EXERCISE DIRECTIONS =
Your answer should be an exact copy of every record.

Stored data entries =
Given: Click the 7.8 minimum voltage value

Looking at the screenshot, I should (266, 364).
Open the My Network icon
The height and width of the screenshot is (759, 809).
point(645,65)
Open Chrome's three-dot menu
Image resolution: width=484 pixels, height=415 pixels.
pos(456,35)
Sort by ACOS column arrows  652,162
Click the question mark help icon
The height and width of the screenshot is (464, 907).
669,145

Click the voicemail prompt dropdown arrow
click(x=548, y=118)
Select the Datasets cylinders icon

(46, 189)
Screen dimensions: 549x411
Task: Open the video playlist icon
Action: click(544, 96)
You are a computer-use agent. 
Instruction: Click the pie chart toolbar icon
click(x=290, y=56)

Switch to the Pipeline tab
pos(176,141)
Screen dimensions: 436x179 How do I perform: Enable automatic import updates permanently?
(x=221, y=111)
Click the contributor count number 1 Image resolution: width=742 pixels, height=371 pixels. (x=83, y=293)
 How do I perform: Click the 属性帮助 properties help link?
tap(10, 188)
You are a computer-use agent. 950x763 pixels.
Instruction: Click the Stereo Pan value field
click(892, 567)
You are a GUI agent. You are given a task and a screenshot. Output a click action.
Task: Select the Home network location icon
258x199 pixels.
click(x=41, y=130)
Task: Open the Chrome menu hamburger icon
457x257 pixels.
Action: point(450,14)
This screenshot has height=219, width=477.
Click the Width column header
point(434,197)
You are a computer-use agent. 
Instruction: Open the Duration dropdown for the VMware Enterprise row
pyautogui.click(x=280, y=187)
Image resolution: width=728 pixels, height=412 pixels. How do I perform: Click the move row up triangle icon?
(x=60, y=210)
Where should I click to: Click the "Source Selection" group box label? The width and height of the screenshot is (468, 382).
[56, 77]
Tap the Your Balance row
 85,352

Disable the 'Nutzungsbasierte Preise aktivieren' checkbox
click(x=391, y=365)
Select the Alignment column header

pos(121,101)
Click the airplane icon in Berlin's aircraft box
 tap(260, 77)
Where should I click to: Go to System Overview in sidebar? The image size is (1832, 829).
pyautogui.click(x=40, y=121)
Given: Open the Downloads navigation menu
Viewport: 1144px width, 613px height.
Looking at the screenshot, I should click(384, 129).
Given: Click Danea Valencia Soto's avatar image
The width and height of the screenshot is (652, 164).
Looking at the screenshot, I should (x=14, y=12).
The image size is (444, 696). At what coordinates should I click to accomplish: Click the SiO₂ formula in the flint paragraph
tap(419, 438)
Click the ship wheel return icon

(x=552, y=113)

TASK ANSWER =
Given: Click the 7.8 minimum voltage value

Looking at the screenshot, I should (266, 364).
Open the My Network icon
The height and width of the screenshot is (759, 809).
point(645,65)
Open Chrome's three-dot menu
Image resolution: width=484 pixels, height=415 pixels.
pos(456,35)
Sort by ACOS column arrows  652,162
Click the question mark help icon
The height and width of the screenshot is (464, 907).
669,145

Click the voicemail prompt dropdown arrow
click(x=548, y=118)
Select the Datasets cylinders icon

(46, 189)
Screen dimensions: 549x411
Task: Open the video playlist icon
Action: click(544, 96)
You are a computer-use agent. 
Instruction: Click the pie chart toolbar icon
click(x=290, y=56)

Switch to the Pipeline tab
pos(176,141)
Screen dimensions: 436x179 How do I perform: Enable automatic import updates permanently?
(x=221, y=111)
Click the contributor count number 1 Image resolution: width=742 pixels, height=371 pixels. (x=83, y=293)
 How do I perform: Click the 属性帮助 properties help link?
tap(10, 188)
You are a computer-use agent. 950x763 pixels.
Instruction: Click the Stereo Pan value field
click(892, 567)
You are a GUI agent. You are given a task and a screenshot. Output a click action.
Task: Select the Home network location icon
258x199 pixels.
click(x=41, y=130)
Task: Open the Chrome menu hamburger icon
457x257 pixels.
Action: point(450,14)
This screenshot has height=219, width=477.
Click the Width column header
point(434,197)
You are a computer-use agent. 
Instruction: Open the Duration dropdown for the VMware Enterprise row
pyautogui.click(x=280, y=187)
Image resolution: width=728 pixels, height=412 pixels. How do I perform: Click the move row up triangle icon?
(x=60, y=210)
Where should I click to: Click the "Source Selection" group box label? The width and height of the screenshot is (468, 382).
[56, 77]
Tap the Your Balance row
 85,352

Disable the 'Nutzungsbasierte Preise aktivieren' checkbox
click(x=391, y=365)
Select the Alignment column header

pos(121,101)
Click the airplane icon in Berlin's aircraft box
 tap(260, 77)
Where should I click to: Go to System Overview in sidebar? The image size is (1832, 829).
pyautogui.click(x=40, y=121)
Given: Open the Downloads navigation menu
Viewport: 1144px width, 613px height.
Looking at the screenshot, I should click(384, 129).
Given: Click Danea Valencia Soto's avatar image
The width and height of the screenshot is (652, 164).
Looking at the screenshot, I should (x=14, y=12).
The image size is (444, 696). At what coordinates should I click to accomplish: Click the SiO₂ formula in the flint paragraph
tap(419, 438)
Click the ship wheel return icon

(x=552, y=113)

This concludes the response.